The name representer theorems was introduced in the field of machine learning, in particular, in the context of kernel methods [21]. In a few words, these results show that any element of a space can be expressed by a linear combination of finitely many specific points. Recently, the study of representation results has gained popularity in the setting of variational inverse problems [3, 4, 23]. Moreover, and motivated by the so-called Minkowski–Carathéodory theorem [14, Theorem  III.2.3.4], which yields representations in terms of extreme points in the finite-dimensional setting, it has been observed that there is a natural connection between extreme points and representation results [12]. As shown in [7, 8], a proper characterization of extreme points may lead to efficient optimization algorithms. For these reasons, there is increasing recent interest in characterizing extreme points associated with various regularizers, see [4, 6] and [8] and [2, 5, 10, 15, 24]. Finally, we mention that Lipschitz-type constraints have also recently become of interest in the context of plug-and-play regularization [20] and monotone splitting algorithms [16]. Hence, a proper characterization of the extreme points of the Lipschitz unit ball may have a considerable impact. In this paper, we aim to partially fill this gap.

We present the characterization result in Theorem 2.2. Finally, we provide in Theorem 2.3 a representer theorem for the space \({\text {Lip}}_0^1 \) that improves the Minkowski–Carathéodory theorem, in the sense that we will see that the number of required extreme points is independent of the dimension of the space.

2 Extreme points and representer theorems

We recall that, given a convex set of a real vector space C, an extreme point of C is a point \(y\in C\) such that, if \(y=\lambda y^1 + (1-\lambda )y^2\) with \(y^1, y^2\in C\) and \(\lambda \in (0,1)\), then \(y^1=y^2=y\). In other words, an extreme point of a convex set C is a point y in C such that \(C\setminus \{y\}\) is convex. We remind the reader of the well-known fact that it is sufficient to check the extreme point condition only for \(\lambda =1/2\). We denote with \({\text {ext}}(C)\) the set of extreme points of C.

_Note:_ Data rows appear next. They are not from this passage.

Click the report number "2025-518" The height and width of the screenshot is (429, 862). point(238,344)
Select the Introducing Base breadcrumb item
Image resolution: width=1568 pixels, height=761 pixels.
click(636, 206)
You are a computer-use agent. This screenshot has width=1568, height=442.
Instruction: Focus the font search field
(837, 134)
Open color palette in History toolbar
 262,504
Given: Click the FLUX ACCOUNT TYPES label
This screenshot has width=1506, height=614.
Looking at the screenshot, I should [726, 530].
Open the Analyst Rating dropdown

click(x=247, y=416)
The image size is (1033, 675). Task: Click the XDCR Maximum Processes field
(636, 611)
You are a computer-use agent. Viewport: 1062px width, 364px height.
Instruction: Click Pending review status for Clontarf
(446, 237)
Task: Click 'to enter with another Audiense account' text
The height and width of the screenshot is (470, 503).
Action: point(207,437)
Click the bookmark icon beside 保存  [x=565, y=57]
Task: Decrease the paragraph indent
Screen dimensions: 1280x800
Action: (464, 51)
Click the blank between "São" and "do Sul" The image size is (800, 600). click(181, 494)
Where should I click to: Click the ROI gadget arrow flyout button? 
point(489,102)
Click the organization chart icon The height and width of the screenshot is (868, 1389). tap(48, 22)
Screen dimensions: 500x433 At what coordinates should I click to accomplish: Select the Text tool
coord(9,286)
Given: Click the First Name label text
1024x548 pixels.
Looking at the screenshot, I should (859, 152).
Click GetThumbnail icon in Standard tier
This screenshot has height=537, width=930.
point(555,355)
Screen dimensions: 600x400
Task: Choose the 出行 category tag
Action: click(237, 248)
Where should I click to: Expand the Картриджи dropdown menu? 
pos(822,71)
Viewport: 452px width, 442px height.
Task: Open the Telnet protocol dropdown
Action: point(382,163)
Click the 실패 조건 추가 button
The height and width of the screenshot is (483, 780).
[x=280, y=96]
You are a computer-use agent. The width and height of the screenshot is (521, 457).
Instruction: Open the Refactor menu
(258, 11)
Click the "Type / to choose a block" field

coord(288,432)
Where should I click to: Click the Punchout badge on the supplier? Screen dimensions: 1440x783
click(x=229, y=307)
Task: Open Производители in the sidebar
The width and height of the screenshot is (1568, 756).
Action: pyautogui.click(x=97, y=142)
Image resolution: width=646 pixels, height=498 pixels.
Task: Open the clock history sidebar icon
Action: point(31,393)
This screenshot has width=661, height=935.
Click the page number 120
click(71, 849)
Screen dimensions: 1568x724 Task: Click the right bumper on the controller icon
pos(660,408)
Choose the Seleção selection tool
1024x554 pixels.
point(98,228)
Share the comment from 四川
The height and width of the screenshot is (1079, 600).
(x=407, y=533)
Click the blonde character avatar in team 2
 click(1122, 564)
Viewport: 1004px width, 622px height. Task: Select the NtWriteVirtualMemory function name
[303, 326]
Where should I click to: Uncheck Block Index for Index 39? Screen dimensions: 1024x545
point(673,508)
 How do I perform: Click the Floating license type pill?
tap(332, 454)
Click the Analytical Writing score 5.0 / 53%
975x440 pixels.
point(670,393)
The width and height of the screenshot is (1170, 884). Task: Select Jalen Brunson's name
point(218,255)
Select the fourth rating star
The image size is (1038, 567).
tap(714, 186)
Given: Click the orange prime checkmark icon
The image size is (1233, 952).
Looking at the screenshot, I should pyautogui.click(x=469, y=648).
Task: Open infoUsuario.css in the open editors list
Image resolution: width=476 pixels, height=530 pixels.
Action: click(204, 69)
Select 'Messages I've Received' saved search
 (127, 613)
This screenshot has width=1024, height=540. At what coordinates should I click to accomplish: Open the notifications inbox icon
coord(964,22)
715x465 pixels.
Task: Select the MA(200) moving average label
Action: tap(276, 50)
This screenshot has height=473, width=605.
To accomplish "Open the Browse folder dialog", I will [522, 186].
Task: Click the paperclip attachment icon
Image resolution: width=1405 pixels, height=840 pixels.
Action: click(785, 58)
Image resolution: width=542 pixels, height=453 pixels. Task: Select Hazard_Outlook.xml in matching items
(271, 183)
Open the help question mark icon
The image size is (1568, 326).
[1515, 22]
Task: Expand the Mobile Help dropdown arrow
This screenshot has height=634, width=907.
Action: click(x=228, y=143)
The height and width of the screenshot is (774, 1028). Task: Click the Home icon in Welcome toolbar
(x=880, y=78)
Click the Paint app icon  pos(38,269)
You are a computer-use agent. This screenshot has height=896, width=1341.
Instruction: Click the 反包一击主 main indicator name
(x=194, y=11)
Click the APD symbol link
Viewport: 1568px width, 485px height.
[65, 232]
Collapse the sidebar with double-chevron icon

We consider, for further convenience, the following definition of the set \({\text {Lip}}_0^1\).

$$\begin{aligned} \begin{aligned} {\text {Lip}}^1_0:=\{y=(y_0,\dots , \, y_n)\in {\mathcal {Y}}^{n+1} \,: \, y_0=0 \text { and }&\Vert y_i-y_j\Vert \le d(x_i,x_j)\\&\text { for every } i,j=1,\ldots , n\}. \end{aligned} \end{aligned}$$

Note that both of the definitions of the set \({\text {Lip}}_0^1 \) are equivalent since in this case, we are only considering the images of the finite set \({\mathcal {X}}=\{x_0,\ldots ,x_n\}\) through functions f mapping to \({\mathcal {Y}}\). We provide now a preliminary lemma.

Lemma 2.1

Let \(y\in {\text {Lip}}^1_0 \). For every \(i=1,\ldots , n\), there exists \(0=i_0, \, i_1,\ldots , i_k=i\), \(k\ge 1\), such that \(\Vert y_{i_{j+1}}-y_{i_j}\Vert =d(x_{i_{j+1}},x_{i_j})\) for every \(j=0,\ldots , k-1\) if and only if there does not exist a non-empty subset \(S\subset \{1,\ldots ,n\}\) such that \(\Vert y_i-y_j\Vert <d(x_i,x_j)\) for every \(i\in S\), \(j\in S^c\).

Proof

First, we proceed by contradiction: let \(S\subset \{1,\ldots , n\}\), \(S\ne \emptyset \), be such that \(\Vert y_i-y_j\Vert <d(x_i,x_j)\) for every \(i\in S\), \(j\in S^c\), and let \(i\in S\). By hypothesis, we can choose \(k\ge 1\) with \(0=i_0,\ldots , i_k=i\) such that \(\Vert y_{i_{j+1}}-y_{i_j}\Vert =d(x_{i_j}, x_{i_{j+1}})\) for every \(j=0,\ldots , k-1\). As \(i_0=0\in S^c\) and \(i_k=i\in S\), we derive that there must exist \(j=0,\ldots , k-1\) such that \(i_{j+1}\in S\) and \(i_j\in S^c\). It follows that \(\Vert y_{i_{j+1}}-y_{i_j}\Vert <d(x_{i_{j+1}}, x_{i_{j}})\) but this contradicts the hypothesis and, hence, concludes the first part of the proof.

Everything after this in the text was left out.